Der Vertrauensentzug – ein historisch einmaliger Vorgang innerhalb des öffentlich-rechtlichen Senderverbunds – wurde am späten Freitagabend in einer Schalte der Intendantinnen und Intendanten besprochen, als diese zum ersten Mal seit Beginn der RBB-Affäre ohne einen RBB-Vertreter tagten. In nahezu täglichen Krisenschalten hatten Brandstäter & Co. zuvor dem Vernehmen nach versichert, nun Herr der Lage zu sein. Teils wenige Stunden später erfuhren die Kollegen aus den anderen Anstalten dann von neuen Skandal-Enthüllungen. Und nicht nur das: Aus den Veröffentlichungszeitpunkten ließ sich simpel zurückrechnen, dass die jeweiligen Fragenkataloge von den recherchierenden Journalisten den RBB-Granden bereits vorgelegen haben müssen, als diese der ARD-Runde versicherten, man wisse nichts von weiteren Vorwürfen.

 

"Die Runde der ARD-Intendanten ist der Meinung, dass es sicher Beratungspunkte geben wird, bei denen wir uns vorerst eher zu acht als zu neunt austauschen müssen"
Tom Buhrow, ARD-Vorsitzender

 

Gegenüber dem Medienmagazin DWDL.de spricht Buhrow von einer gemeinsamen Sorge aller ARD-Intendanten, dass "mit jeder neuen Zuspitzung beim RBB auch die gesamte ARD in Mitleidenschaft gezogen" werde. "Unsere Häuser sind rechtlich und organisatorisch komplett autonom und wir haben stabile Strukturen. Aber wir erleben ja gerade tagtäglich, wie die Vergehen einzelner Personen die Stabilität und das Ansehen eines Senders und der ARD beschädigen können."

Zwar hat das Statement zum Vertrauensentzug keine formaljuristischen Konsequenzen, dennoch dürfte der ohnehin große Druck auf die Aufsichtsgremien des RBB dadurch wachsen, möglichst bald eine professionelle Übergangsgeschäftsführung mit der nötigen Sanierungskraft zu bestellen.

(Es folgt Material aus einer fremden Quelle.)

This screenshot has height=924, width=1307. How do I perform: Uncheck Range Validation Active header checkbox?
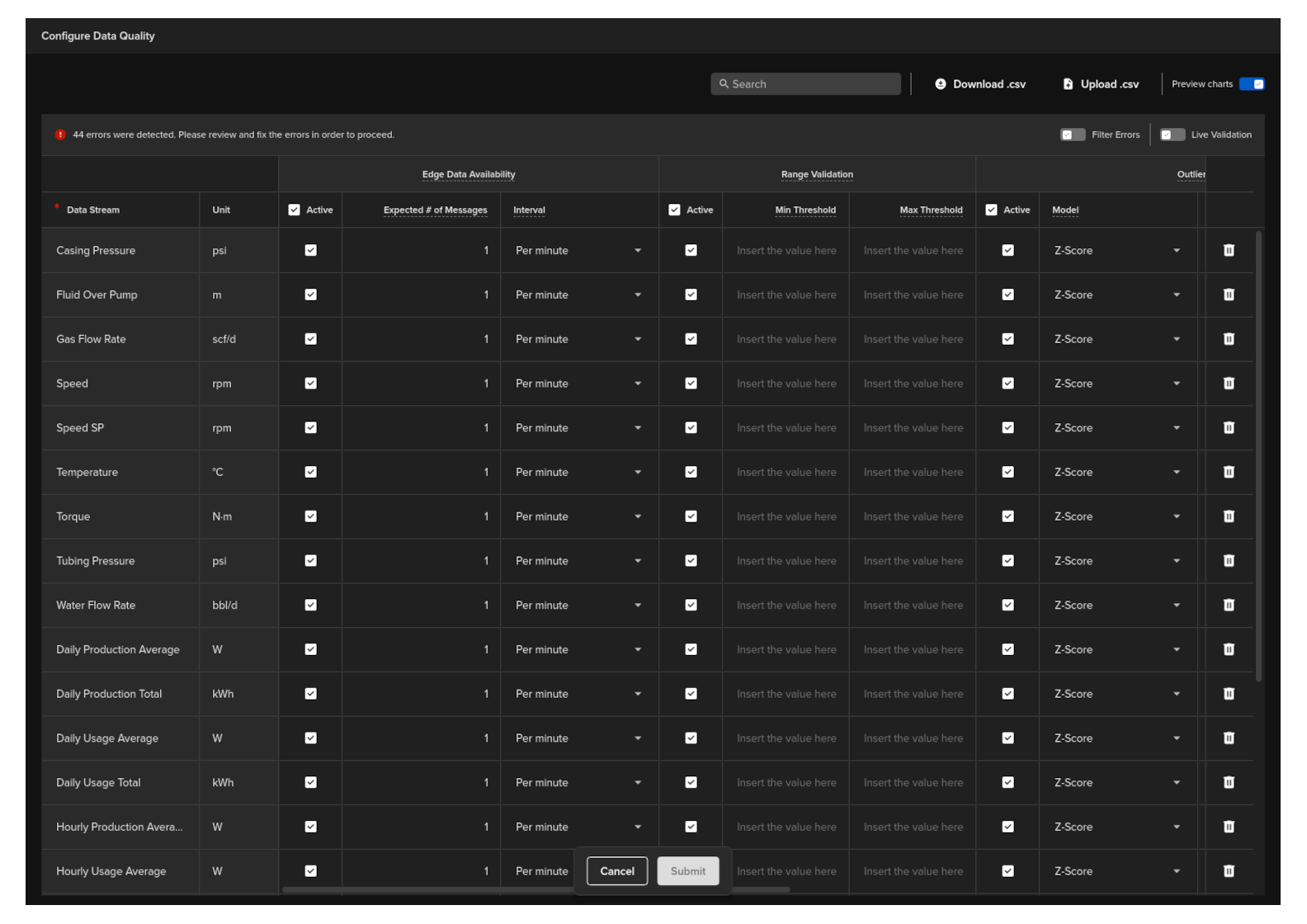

Bis dahin wird der RBB weiter auf Distanz gehalten: Die Runde der ARD-Intendanten ist laut Buhrow "der Meinung, dass es sicher Beratungspunkte geben wird, bei denen wir uns vorerst eher zu acht als zu neunt austauschen müssen". Und weiter: "Alle Intendantinnen und Intendanten der ARD haben ein elementares Interesse daran, dass der RBB zur Ruhe kommt und dass dort ein tiefgreifender Neuanfang geschieht. Wir sind nicht die Aufsicht des RBB und können insofern keinen Druck ausüben, aber wir wollen helfen. Wir sind im Kreis der Intendanten der Überzeugung, dass es unter der jetzt amtierenden Führung des RBB immer unruhiger und instabiler wird, und zwar sowohl in der Zusammenarbeit mit der ARD-Familie als auch innerhalb des Senders. Das kann uns ARD-Intendanten nicht kalt lassen."

Die RBB-Direktoren – neben Brandstäter sind das derzeit die geschäftsführende Verwaltungsdirektorin Sylvie Deléglise, die juristische Direktorin Susann Lange, Programmdirektor Jan Schulte-Kellinghaus sowie Produktions- und Betriebsdirektor Christoph Augenstein – sind allein schon dadurch beschädigt, dass sie persönlich von dem ARD-weit einmaligen System der Bonuszahlungen profitiert haben. Im Kreis der übrigen ARD-Intendanten soll das Wort "Hofschranzen-Boni" die Runde machen. Selbst ARD-intern hatte der RBB nicht die vollständigen Spitzengehälter seiner Intendantin und Direktoren angegeben. Hinzu kommen individuelle Fragezeichen, etwa die Rolle von Lange und Deléglise bei der überteuerten Vorruhestandsregelung für den früheren RBB-Media-Geschäftsführer (DWDL.de berichtete) oder ob Brandstäter als Verwaltungsdirektor bestimmte Aspekte von Schlesingers mutmaßlicher Untreue und Vorteilsnahme zulasten des RBB hätte bemerken und stoppen können.